-- Opening Marker --

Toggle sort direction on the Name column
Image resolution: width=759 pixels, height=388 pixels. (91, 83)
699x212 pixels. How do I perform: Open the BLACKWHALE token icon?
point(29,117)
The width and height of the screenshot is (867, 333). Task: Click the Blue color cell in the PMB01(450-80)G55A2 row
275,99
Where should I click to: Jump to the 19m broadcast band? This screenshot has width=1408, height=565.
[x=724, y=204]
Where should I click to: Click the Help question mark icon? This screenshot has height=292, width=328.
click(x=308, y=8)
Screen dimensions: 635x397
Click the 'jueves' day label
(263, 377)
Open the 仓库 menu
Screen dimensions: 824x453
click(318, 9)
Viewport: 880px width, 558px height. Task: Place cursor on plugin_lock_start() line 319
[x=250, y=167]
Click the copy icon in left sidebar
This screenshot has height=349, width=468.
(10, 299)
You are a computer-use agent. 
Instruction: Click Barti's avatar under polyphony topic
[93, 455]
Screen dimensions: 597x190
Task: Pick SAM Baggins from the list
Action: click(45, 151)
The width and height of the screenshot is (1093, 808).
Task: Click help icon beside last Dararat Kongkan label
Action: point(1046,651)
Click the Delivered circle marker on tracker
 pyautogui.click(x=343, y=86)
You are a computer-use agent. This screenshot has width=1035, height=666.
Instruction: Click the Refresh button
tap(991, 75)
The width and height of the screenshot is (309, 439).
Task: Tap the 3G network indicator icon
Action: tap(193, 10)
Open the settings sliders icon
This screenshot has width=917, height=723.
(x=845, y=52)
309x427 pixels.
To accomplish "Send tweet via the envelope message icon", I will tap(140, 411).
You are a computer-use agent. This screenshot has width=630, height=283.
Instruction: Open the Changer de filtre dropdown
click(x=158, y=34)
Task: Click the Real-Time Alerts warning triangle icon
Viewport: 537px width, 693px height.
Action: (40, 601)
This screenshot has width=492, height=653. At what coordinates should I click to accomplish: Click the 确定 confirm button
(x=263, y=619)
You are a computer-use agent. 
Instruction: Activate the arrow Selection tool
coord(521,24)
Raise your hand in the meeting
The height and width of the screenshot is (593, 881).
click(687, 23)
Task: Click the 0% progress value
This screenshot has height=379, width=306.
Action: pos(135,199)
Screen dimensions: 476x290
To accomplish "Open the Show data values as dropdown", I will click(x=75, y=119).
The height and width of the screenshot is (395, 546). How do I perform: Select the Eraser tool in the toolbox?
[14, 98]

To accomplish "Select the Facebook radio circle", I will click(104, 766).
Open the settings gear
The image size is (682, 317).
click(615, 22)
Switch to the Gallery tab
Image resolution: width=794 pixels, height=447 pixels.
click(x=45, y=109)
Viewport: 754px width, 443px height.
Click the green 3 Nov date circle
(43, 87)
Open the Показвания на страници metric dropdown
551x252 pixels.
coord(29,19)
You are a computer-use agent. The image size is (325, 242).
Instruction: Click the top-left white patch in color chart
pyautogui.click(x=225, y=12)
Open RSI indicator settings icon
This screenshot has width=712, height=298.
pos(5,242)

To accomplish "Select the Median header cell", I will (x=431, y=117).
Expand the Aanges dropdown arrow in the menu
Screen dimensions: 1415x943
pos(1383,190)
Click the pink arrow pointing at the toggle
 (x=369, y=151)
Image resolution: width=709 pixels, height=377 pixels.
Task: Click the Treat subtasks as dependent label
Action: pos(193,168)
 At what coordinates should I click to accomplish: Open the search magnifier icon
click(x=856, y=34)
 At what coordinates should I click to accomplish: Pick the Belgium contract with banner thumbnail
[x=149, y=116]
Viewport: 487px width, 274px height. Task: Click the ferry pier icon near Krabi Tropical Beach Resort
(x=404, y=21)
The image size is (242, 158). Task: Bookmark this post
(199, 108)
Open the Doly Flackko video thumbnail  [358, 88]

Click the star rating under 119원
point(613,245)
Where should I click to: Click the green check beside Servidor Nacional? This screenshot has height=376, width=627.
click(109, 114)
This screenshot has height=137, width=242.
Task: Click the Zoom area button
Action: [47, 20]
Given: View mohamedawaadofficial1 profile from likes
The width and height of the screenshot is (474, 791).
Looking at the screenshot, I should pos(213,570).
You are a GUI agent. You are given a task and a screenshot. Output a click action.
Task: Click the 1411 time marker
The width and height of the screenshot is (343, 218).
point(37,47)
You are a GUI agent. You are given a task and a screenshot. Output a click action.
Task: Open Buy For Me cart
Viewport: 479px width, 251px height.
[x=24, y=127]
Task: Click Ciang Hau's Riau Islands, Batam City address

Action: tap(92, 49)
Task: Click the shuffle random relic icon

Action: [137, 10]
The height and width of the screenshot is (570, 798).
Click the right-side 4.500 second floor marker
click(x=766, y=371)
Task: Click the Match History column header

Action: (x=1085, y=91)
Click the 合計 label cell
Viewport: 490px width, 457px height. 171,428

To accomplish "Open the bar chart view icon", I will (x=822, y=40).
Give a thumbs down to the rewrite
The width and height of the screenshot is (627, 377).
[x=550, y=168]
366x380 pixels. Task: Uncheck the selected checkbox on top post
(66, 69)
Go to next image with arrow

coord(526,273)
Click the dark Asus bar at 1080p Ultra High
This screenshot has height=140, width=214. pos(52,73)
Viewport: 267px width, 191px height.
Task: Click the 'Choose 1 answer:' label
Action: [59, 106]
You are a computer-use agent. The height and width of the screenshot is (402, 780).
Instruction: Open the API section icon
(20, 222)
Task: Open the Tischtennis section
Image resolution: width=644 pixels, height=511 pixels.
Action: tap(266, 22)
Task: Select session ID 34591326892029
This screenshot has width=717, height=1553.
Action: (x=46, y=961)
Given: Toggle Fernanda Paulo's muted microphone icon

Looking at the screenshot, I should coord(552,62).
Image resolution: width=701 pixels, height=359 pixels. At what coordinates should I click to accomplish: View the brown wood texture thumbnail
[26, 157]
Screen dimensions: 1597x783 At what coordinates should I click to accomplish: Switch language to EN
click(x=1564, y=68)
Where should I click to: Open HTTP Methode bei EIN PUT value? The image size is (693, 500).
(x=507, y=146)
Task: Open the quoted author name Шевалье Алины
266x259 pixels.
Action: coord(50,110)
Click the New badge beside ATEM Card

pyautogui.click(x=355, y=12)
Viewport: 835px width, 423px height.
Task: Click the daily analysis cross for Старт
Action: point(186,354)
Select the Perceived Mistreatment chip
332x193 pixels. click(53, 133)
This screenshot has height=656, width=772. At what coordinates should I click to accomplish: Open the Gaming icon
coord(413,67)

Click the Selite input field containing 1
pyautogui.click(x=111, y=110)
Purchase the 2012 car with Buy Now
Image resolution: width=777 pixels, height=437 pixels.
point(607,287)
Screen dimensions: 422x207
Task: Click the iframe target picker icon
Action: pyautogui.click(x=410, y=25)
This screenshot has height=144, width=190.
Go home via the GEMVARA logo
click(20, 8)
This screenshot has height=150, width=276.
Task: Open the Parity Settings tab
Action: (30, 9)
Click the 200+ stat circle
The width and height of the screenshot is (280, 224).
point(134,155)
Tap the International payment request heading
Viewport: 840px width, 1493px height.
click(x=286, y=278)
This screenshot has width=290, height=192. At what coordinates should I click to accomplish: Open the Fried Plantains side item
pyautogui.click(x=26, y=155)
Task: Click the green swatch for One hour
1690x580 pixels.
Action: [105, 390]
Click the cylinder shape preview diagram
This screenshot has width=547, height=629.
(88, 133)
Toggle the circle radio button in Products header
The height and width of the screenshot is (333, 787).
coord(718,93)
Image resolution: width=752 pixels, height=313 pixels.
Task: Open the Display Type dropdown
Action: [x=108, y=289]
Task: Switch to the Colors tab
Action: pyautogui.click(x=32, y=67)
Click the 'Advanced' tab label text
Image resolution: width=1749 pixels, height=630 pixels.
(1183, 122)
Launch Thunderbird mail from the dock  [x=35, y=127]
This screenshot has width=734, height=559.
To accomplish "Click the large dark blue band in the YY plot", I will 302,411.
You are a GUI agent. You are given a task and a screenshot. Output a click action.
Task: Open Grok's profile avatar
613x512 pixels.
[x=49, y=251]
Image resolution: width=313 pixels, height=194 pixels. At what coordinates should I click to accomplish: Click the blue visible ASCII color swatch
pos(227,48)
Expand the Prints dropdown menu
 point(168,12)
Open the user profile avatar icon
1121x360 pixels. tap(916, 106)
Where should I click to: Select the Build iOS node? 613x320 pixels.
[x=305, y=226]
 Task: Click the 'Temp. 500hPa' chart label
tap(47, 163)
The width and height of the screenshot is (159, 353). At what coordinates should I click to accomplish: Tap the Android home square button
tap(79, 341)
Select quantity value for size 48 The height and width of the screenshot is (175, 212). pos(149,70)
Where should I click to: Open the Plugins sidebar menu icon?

-- Closing Marker --

The expected answer is an exact copy of the lines above, beginning at the line with "Given: View mohamedawaadofficial1" and ending at the line with "Task: Open Buy For Me cart", with both ends in.

Answer box:
Given: View mohamedawaadofficial1 profile from likes
The width and height of the screenshot is (474, 791).
Looking at the screenshot, I should pos(213,570).
You are a GUI agent. You are given a task and a screenshot. Output a click action.
Task: Click the 1411 time marker
The width and height of the screenshot is (343, 218).
point(37,47)
You are a GUI agent. You are given a task and a screenshot. Output a click action.
Task: Open Buy For Me cart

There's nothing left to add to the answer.